> TASK STATEMENT
Restate all of the data below word for word.

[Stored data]
++++++++++++++++++++

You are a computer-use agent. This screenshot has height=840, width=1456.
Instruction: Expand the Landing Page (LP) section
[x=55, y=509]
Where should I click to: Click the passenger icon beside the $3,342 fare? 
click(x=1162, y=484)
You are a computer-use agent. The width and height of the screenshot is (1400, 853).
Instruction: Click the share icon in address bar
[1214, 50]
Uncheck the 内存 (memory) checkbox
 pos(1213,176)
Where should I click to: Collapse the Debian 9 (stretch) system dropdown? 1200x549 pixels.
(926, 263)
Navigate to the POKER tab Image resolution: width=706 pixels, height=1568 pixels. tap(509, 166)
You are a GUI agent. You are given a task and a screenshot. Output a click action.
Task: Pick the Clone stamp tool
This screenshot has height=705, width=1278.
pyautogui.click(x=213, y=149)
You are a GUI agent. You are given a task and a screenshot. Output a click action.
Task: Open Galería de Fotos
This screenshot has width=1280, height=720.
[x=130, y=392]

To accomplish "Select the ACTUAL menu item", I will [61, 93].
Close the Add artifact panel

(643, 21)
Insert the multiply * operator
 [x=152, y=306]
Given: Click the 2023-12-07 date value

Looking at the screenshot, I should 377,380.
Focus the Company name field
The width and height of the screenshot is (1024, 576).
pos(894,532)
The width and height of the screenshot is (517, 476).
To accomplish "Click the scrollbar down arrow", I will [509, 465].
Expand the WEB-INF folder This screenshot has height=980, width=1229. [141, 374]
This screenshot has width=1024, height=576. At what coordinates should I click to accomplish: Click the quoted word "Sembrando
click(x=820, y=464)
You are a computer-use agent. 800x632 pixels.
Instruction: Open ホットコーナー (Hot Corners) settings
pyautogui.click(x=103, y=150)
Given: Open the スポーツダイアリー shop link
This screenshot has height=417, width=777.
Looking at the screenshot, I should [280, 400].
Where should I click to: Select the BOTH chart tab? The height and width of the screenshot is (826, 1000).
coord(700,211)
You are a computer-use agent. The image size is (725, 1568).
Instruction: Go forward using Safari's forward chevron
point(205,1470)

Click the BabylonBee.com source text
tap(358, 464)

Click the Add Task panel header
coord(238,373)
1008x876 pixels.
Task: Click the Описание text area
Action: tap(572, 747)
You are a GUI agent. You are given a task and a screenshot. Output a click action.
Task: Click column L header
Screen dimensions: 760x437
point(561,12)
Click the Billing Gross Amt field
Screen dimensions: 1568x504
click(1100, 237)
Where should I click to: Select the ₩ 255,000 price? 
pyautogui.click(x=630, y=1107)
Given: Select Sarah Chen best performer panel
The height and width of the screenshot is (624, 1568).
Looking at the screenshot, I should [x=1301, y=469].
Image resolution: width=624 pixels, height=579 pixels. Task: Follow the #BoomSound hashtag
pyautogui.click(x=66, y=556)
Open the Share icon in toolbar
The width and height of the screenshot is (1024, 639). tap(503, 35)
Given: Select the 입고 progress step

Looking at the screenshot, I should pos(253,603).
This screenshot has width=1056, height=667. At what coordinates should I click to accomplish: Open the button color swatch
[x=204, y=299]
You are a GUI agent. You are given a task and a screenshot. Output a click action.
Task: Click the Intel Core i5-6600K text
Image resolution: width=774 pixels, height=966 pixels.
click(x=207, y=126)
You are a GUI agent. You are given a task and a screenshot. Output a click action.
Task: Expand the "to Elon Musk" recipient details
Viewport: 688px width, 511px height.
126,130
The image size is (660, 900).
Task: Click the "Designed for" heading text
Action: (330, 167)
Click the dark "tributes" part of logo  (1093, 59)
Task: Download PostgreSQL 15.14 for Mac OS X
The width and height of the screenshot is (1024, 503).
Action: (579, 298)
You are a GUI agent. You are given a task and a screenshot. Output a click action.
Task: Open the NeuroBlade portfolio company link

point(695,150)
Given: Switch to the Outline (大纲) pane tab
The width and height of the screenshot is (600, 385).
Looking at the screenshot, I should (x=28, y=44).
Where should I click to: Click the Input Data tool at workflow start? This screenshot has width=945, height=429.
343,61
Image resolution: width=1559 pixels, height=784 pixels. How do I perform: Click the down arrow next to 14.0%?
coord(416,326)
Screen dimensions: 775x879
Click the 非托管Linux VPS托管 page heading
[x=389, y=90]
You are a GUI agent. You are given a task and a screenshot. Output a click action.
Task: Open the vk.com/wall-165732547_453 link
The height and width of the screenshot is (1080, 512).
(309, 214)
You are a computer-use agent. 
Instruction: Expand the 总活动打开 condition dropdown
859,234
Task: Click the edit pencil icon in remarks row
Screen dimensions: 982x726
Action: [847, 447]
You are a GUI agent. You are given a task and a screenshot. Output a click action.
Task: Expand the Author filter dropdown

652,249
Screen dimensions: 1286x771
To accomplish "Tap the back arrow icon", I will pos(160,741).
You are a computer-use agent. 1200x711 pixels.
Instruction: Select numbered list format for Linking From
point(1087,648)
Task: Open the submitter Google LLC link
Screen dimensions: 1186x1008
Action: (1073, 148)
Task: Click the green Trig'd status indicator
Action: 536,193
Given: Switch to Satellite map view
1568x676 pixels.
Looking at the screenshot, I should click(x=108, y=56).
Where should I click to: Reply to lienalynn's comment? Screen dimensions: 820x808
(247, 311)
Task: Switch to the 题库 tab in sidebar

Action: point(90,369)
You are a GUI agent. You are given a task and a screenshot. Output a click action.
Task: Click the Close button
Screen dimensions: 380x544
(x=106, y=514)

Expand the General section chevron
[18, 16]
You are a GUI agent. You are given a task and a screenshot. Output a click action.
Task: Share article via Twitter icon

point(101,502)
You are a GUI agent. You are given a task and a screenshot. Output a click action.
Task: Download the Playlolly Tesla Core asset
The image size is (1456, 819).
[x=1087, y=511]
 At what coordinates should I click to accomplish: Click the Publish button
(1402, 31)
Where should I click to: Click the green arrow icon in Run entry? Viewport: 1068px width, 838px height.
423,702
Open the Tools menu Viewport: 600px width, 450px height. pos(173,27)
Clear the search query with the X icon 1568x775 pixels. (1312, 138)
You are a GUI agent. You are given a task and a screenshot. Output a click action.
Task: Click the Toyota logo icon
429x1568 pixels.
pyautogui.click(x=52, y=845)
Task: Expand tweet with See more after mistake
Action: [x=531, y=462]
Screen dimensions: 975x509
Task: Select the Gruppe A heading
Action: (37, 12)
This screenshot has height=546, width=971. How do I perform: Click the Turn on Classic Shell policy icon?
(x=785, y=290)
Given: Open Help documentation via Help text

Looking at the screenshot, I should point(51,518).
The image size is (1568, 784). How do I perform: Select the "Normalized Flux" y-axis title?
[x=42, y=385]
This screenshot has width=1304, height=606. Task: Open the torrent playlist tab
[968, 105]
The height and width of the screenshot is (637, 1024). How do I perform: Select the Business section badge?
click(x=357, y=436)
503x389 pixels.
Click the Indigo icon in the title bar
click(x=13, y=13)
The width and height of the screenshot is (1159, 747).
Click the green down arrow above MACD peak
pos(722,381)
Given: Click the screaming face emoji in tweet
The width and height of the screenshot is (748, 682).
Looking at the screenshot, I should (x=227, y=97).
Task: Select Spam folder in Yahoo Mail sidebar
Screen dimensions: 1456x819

++++++++++++++++++++

> TASK RESPONSE
You are a computer-use agent. This screenshot has height=840, width=1456.
Instruction: Expand the Landing Page (LP) section
[x=55, y=509]
Where should I click to: Click the passenger icon beside the $3,342 fare? 
click(x=1162, y=484)
You are a computer-use agent. The width and height of the screenshot is (1400, 853).
Instruction: Click the share icon in address bar
[1214, 50]
Uncheck the 内存 (memory) checkbox
 pos(1213,176)
Where should I click to: Collapse the Debian 9 (stretch) system dropdown? 1200x549 pixels.
(926, 263)
Navigate to the POKER tab Image resolution: width=706 pixels, height=1568 pixels. tap(509, 166)
You are a GUI agent. You are given a task and a screenshot. Output a click action.
Task: Pick the Clone stamp tool
This screenshot has height=705, width=1278.
pyautogui.click(x=213, y=149)
You are a GUI agent. You are given a task and a screenshot. Output a click action.
Task: Open Galería de Fotos
This screenshot has width=1280, height=720.
[x=130, y=392]

To accomplish "Select the ACTUAL menu item", I will [61, 93].
Close the Add artifact panel

(643, 21)
Insert the multiply * operator
 [x=152, y=306]
Given: Click the 2023-12-07 date value

Looking at the screenshot, I should 377,380.
Focus the Company name field
The width and height of the screenshot is (1024, 576).
pos(894,532)
The width and height of the screenshot is (517, 476).
To accomplish "Click the scrollbar down arrow", I will [509, 465].
Expand the WEB-INF folder This screenshot has height=980, width=1229. [141, 374]
This screenshot has width=1024, height=576. At what coordinates should I click to accomplish: Click the quoted word "Sembrando
click(x=820, y=464)
You are a computer-use agent. 800x632 pixels.
Instruction: Open ホットコーナー (Hot Corners) settings
pyautogui.click(x=103, y=150)
Given: Open the スポーツダイアリー shop link
This screenshot has height=417, width=777.
Looking at the screenshot, I should [280, 400].
Where should I click to: Select the BOTH chart tab? The height and width of the screenshot is (826, 1000).
coord(700,211)
You are a computer-use agent. The image size is (725, 1568).
Instruction: Go forward using Safari's forward chevron
point(205,1470)

Click the BabylonBee.com source text
tap(358, 464)

Click the Add Task panel header
coord(238,373)
1008x876 pixels.
Task: Click the Описание text area
Action: tap(572, 747)
You are a GUI agent. You are given a task and a screenshot. Output a click action.
Task: Click column L header
Screen dimensions: 760x437
point(561,12)
Click the Billing Gross Amt field
Screen dimensions: 1568x504
click(1100, 237)
Where should I click to: Select the ₩ 255,000 price? 
pyautogui.click(x=630, y=1107)
Given: Select Sarah Chen best performer panel
The height and width of the screenshot is (624, 1568).
Looking at the screenshot, I should [x=1301, y=469].
Image resolution: width=624 pixels, height=579 pixels. Task: Follow the #BoomSound hashtag
pyautogui.click(x=66, y=556)
Open the Share icon in toolbar
The width and height of the screenshot is (1024, 639). tap(503, 35)
Given: Select the 입고 progress step

Looking at the screenshot, I should pos(253,603).
This screenshot has width=1056, height=667. At what coordinates should I click to accomplish: Open the button color swatch
[x=204, y=299]
You are a GUI agent. You are given a task and a screenshot. Output a click action.
Task: Click the Intel Core i5-6600K text
Image resolution: width=774 pixels, height=966 pixels.
click(x=207, y=126)
You are a GUI agent. You are given a task and a screenshot. Output a click action.
Task: Expand the "to Elon Musk" recipient details
Viewport: 688px width, 511px height.
126,130
The image size is (660, 900).
Task: Click the "Designed for" heading text
Action: (330, 167)
Click the dark "tributes" part of logo  (1093, 59)
Task: Download PostgreSQL 15.14 for Mac OS X
The width and height of the screenshot is (1024, 503).
Action: (579, 298)
You are a GUI agent. You are given a task and a screenshot. Output a click action.
Task: Open the NeuroBlade portfolio company link

point(695,150)
Given: Switch to the Outline (大纲) pane tab
The width and height of the screenshot is (600, 385).
Looking at the screenshot, I should (x=28, y=44).
Where should I click to: Click the Input Data tool at workflow start? This screenshot has width=945, height=429.
343,61
Image resolution: width=1559 pixels, height=784 pixels. How do I perform: Click the down arrow next to 14.0%?
coord(416,326)
Screen dimensions: 775x879
Click the 非托管Linux VPS托管 page heading
[x=389, y=90]
You are a GUI agent. You are given a task and a screenshot. Output a click action.
Task: Open the vk.com/wall-165732547_453 link
The height and width of the screenshot is (1080, 512).
(309, 214)
You are a computer-use agent. 
Instruction: Expand the 总活动打开 condition dropdown
859,234
Task: Click the edit pencil icon in remarks row
Screen dimensions: 982x726
Action: [847, 447]
You are a GUI agent. You are given a task and a screenshot. Output a click action.
Task: Expand the Author filter dropdown

652,249
Screen dimensions: 1286x771
To accomplish "Tap the back arrow icon", I will pos(160,741).
You are a computer-use agent. 1200x711 pixels.
Instruction: Select numbered list format for Linking From
point(1087,648)
Task: Open the submitter Google LLC link
Screen dimensions: 1186x1008
Action: (1073, 148)
Task: Click the green Trig'd status indicator
Action: 536,193
Given: Switch to Satellite map view
1568x676 pixels.
Looking at the screenshot, I should click(x=108, y=56).
Where should I click to: Reply to lienalynn's comment? Screen dimensions: 820x808
(247, 311)
Task: Switch to the 题库 tab in sidebar

Action: point(90,369)
You are a GUI agent. You are given a task and a screenshot. Output a click action.
Task: Click the Close button
Screen dimensions: 380x544
(x=106, y=514)

Expand the General section chevron
[18, 16]
You are a GUI agent. You are given a task and a screenshot. Output a click action.
Task: Share article via Twitter icon

point(101,502)
You are a GUI agent. You are given a task and a screenshot. Output a click action.
Task: Download the Playlolly Tesla Core asset
The image size is (1456, 819).
[x=1087, y=511]
 At what coordinates should I click to accomplish: Click the Publish button
(1402, 31)
Where should I click to: Click the green arrow icon in Run entry? Viewport: 1068px width, 838px height.
423,702
Open the Tools menu Viewport: 600px width, 450px height. pos(173,27)
Clear the search query with the X icon 1568x775 pixels. (1312, 138)
You are a GUI agent. You are given a task and a screenshot. Output a click action.
Task: Click the Toyota logo icon
429x1568 pixels.
pyautogui.click(x=52, y=845)
Task: Expand tweet with See more after mistake
Action: [x=531, y=462]
Screen dimensions: 975x509
Task: Select the Gruppe A heading
Action: (37, 12)
This screenshot has height=546, width=971. How do I perform: Click the Turn on Classic Shell policy icon?
(x=785, y=290)
Given: Open Help documentation via Help text

Looking at the screenshot, I should point(51,518).
The image size is (1568, 784). How do I perform: Select the "Normalized Flux" y-axis title?
[x=42, y=385]
This screenshot has width=1304, height=606. Task: Open the torrent playlist tab
[968, 105]
The height and width of the screenshot is (637, 1024). How do I perform: Select the Business section badge?
click(x=357, y=436)
503x389 pixels.
Click the Indigo icon in the title bar
click(x=13, y=13)
The width and height of the screenshot is (1159, 747).
Click the green down arrow above MACD peak
pos(722,381)
Given: Click the screaming face emoji in tweet
The width and height of the screenshot is (748, 682).
Looking at the screenshot, I should (x=227, y=97).
Task: Select Spam folder in Yahoo Mail sidebar
Screen dimensions: 1456x819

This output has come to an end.